LAHORE, April 16: The state-owned financial institutions have restructured non-performing loans to the tune of Rs28 billion on the recommendation and active involvement of the Corporate and Industrial Restructuring Corporation (CIRC).

This was stated by a senior CIRC official in a presentation on the performance of the corporation in the last one year organized for businessmen here at the Lahore Chamber of Commerce & Industry on Tuesday.

CIRC banking member Naeemuddin Khan stated the corporation had sent back to the banks and DFIs cases of 139 units involving non-performing loans of Rs33 billion in the last one year for a settlement with their owners because it considered those units viable projects.

He did not say as to how many of them were still operative and how many had been closed down. However, he added, the corporation gave the banks and other financial institutions 30 days for restructuring the loans of operative units and 60-90 days for the others.

He said of all the cases referred back to the lenders by the CIRC, the accounts involving Rs28 billion had already been settled and were under implementation.

He said the CIRC had assumed non-performing assets worth Rs59 billion during the first year of its operation since May 2001. He said the CIRC was left with non-performing assets of Rs21 billion for resolution after referring the cases of 139 units back to the lenders. The official did not say anything about the rest of NPAs to the tune of Rs5 billion.

The CIRC that started auctioning the units acquired by it from the financial institutions from May last year has sold 45 of them for about Rs1 billion. “It has created around 25,000 direct jobs. Besides, a sum of Rs450 million has been invested as fresh equity in these units,” Khan claimed.

He said the CIRC would assume NPAs of Rs79 billion in its next phase of operations from May this year. He stated the corporation had already helped UBL and NDFC, now merged with NBP, clean their NPAs portfolio.

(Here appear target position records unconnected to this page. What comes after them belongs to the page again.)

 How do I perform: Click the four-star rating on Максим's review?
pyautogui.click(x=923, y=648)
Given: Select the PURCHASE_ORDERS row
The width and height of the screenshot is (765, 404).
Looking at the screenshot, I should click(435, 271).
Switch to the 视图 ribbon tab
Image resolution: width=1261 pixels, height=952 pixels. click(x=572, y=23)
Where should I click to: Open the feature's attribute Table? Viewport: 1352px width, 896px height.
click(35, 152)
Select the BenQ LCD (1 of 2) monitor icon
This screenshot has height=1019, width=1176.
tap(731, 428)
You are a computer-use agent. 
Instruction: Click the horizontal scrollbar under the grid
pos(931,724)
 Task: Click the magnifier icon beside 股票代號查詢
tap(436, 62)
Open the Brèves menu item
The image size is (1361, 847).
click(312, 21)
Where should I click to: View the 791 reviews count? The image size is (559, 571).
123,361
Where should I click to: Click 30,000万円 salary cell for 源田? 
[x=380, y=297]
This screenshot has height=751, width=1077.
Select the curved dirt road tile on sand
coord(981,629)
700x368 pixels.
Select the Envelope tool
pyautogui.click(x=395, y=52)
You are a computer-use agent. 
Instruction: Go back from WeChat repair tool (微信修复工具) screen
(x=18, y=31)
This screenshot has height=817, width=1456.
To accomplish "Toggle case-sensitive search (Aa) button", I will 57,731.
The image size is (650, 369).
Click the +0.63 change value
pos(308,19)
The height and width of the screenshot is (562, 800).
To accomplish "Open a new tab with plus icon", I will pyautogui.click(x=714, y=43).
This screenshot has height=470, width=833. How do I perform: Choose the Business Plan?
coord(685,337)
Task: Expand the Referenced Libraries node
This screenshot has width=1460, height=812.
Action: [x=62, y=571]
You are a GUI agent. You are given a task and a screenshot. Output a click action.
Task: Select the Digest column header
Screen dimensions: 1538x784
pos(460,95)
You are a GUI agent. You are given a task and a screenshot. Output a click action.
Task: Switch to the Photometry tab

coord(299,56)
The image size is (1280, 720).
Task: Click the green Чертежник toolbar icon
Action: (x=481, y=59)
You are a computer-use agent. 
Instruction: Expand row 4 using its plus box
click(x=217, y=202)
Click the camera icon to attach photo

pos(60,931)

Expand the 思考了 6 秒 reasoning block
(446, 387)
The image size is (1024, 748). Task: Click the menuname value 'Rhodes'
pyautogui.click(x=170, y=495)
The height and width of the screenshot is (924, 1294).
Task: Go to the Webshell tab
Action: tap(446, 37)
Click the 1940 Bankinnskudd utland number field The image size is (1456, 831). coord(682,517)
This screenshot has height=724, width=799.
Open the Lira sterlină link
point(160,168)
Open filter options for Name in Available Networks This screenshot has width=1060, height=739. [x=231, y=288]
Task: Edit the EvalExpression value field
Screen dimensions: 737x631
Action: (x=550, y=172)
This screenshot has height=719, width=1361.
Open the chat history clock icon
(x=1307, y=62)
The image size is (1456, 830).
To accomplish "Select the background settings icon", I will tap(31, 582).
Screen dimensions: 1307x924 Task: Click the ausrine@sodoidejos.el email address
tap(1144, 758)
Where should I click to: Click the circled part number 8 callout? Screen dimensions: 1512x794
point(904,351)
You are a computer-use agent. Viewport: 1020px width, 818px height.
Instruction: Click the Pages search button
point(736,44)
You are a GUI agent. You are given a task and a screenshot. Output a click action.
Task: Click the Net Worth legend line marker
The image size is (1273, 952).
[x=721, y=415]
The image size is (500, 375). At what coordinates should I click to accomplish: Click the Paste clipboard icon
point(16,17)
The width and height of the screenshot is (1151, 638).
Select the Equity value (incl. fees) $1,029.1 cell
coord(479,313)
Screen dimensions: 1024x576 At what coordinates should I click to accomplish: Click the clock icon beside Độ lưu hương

Khan said several incentives for the buyers of CIRC units were under consideration. He stated that the corporation had requested the government that no questions should be asked about the source of money from the CIRC buyers in order to create confidence among them.

He said the CIRC sold assets and not companies at the “market” price. He said the corporation wanted the closed units to “become operational”. He added 60 units, 10 units per month, would be put up for sale in the next six months, starting from May.

CIRC chief Javed Hamid said the CBR had agreed to “again offer first-year depreciation to the CIRC buyers”. In answer to a query by a participant, he said the corporation was scheduled to hold a presentation for President Gen Pervez Musharraf in May where “the issue of Wapda’s insistence on recovering the electricity arrears from new buyers of the units sold by the CIRC would be raised”.